Abandonó la cama y se acercó hasta la enorme ventana.

El jardín estaba vacío, parecía demasiado temprano y supuso que el personal aún no había iniciado sus labores diarias. Escuchó su estómago quejarse y se llevó una mano al vientre recordando que no comía nada desde el mediodía de la jornada anterior, cuando habían interrumpido el viaje para detenerse largamente bajo la sombra de un tilo que encontraron solitario al costado del camino.

Volvió a vestir las mismas prendas con las que había llegado, ya que no tenía nada más para usar. El costoso traje que le regalara el verdadero Giovanni Durando, estaba manchado de sangre, roto y totalmente inutilizable luego del accidente; se detuvo un instante para contemplar la bolsa que lo contenía en el fondo del armario. Suspiró, recordando aquella noche en el tren y cómo el mundo había cambiado en apenas un instante para todos los que allí viajaban.

Al descender por la majestuosa escalera mármol que conducía a la planta inferior, pudo ver en un trabajado reloj de pie que encontró a su paso, que eran apenas las seis quince de la mañana. El gigantesco salón en que desembocaban los peldaños también se encontraba desierto y sus pasos, aún titubeantes como consecuencia del accidente, retumbaban en la inmensidad inhumana de aquella gran estancia.

Bastante desorientado, fue entrando en cuanta puerta encontró. Cada habitación resultaba más lujosa y señorial que la anterior, él nunca había imaginado que tanta opulencia pudiera ser encontrada en el medio de un campo, perdido en la nada, en el más recóndito rincón del planeta. Finalmente, mientras contemplaba con sorpresa la incontable cantidad de libros de una biblioteca, una mucama, que él no conocía, lo encontró allí parado y lo guio hasta la cocina que andaba buscando y que quedaba en los subsuelos de la mansión.

Herminia y Angélica tomaban mate en una gran y vieja mesa de madera rústica y se sorprendieron al verlo entrar.

—Señor, ha madrugado usted —titubeó la más vieja, poniéndose de pie en señal de respeto, acción que imitó la más joven.
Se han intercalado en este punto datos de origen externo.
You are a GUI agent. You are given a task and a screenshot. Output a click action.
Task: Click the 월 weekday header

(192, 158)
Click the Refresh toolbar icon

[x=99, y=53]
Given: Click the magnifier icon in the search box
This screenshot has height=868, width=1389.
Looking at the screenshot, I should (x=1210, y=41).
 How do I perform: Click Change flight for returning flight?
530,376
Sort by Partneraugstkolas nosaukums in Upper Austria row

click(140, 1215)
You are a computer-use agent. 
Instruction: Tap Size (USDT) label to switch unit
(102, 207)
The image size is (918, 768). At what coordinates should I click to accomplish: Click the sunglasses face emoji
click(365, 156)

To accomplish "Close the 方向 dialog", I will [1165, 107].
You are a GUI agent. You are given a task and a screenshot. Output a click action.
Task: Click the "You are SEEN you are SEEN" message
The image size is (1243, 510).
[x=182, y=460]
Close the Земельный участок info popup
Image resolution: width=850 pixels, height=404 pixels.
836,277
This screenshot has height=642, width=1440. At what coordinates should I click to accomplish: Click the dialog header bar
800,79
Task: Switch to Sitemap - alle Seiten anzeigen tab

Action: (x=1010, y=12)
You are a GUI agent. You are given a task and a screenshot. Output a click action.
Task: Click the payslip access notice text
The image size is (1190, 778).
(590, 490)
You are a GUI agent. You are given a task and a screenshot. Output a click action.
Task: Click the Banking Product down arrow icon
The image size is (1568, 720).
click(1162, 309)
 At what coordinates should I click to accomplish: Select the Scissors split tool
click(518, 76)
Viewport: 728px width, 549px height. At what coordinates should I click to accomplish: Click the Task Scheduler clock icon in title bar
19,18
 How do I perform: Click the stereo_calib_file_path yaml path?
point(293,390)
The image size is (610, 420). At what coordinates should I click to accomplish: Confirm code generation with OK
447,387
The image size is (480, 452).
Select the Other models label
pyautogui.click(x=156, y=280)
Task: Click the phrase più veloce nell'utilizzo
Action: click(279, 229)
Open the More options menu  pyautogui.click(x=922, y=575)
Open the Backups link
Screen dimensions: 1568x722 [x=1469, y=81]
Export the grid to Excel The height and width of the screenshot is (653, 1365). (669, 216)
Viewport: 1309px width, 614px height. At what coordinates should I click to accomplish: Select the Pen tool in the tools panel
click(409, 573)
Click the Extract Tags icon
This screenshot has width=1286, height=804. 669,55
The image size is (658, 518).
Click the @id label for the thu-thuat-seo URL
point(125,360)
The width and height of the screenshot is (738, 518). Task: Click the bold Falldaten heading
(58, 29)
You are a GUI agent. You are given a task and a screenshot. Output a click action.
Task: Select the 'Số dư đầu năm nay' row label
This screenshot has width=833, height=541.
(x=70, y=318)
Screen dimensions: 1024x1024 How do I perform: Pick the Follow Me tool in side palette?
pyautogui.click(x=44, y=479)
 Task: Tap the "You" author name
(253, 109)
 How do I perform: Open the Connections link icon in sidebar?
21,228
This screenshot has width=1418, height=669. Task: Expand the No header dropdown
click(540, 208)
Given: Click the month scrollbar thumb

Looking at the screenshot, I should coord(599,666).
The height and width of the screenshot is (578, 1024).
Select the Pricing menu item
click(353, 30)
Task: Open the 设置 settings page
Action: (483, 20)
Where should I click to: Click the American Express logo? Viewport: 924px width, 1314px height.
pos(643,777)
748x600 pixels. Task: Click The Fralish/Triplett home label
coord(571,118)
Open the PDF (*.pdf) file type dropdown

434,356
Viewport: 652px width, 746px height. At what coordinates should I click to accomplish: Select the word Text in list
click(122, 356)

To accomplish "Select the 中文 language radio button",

—Por favor, pueden permanecer sentadas.

—Gracias, señor Durando.

—Llámenme Giovanni, por favor.

Asintiendo, ambas retomaron lo que estaban haciendo, aunque lo observaron con algo de desconfianza al escuchar aquello.

—¿Desea alguna cosa el señor?

—Desayunar. Estoy muerto de hambre —dijo éste, riendo y sin ninguna formalidad.

—Por supuesto —volvió a pararse el ama de llaves—, en seguida le llevaré su desayuno al comedor diario, verá que no tardo. ¿O desea que sea en su cuarto?

—No, comeré aquí con ustedes.

Las mujeres se miraron extrañadas, al tiempo que el chico ocupaba un lugar junto a ellas en la mesa.

—¿Toma usted mate? —preguntó risueña Angélica.

—Nunca tomé, pero siempre hay una primera vez, ¿no?

Parecía que el italiano se había levantado de buen humor y olvidado todos los nervios que había pasado el día anterior.

Las mujeres le enseñaron cómo debía de beberse la ignota bebida que el extranjero había visto muchas veces consumir a otras personas durante los dos años vividos en el país. Aunque las advertencias no sirvieron para evitar que se quemara el paladar en el primer sorbo dado a la bombilla y que el sabor amargo de la infusión argentina le resultara demasiado extraño, casi intragable. Madre e hija se divirtieron con su reacción, aunque insistieron en que debía de seguir intentando porque "con el tiempo uno se acostumbra".